··· Records

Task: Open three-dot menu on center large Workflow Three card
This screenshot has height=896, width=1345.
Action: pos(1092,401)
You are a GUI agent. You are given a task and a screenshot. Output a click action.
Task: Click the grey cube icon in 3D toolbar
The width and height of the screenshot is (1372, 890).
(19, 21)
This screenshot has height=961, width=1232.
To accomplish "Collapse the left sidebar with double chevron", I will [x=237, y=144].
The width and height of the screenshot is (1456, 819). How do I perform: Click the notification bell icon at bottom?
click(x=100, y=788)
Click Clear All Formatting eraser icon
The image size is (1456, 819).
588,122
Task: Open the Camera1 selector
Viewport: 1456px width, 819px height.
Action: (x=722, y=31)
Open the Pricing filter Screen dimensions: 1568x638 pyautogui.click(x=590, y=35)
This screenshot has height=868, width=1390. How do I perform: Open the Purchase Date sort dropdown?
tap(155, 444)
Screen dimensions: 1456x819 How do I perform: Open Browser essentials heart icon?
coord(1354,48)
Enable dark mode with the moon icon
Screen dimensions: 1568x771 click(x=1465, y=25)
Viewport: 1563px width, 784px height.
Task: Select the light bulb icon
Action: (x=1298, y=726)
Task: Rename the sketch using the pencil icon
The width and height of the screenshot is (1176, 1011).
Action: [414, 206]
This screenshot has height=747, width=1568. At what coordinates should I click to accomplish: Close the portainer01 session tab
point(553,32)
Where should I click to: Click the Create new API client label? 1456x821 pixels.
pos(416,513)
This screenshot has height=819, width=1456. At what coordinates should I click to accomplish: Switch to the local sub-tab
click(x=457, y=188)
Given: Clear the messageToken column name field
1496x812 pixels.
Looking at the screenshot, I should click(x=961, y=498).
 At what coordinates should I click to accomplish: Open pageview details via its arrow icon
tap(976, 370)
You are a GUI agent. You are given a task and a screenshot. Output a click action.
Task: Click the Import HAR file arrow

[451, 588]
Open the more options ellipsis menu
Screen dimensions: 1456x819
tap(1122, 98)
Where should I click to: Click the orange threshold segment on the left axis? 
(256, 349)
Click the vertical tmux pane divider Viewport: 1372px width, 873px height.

······

* _Assignment_:
Across all the records, find the lines containing the word "Clear" and reproduce each one.

* _Solution to this exercise_:
Click Clear All Formatting eraser icon
Given: Clear the messageToken column name field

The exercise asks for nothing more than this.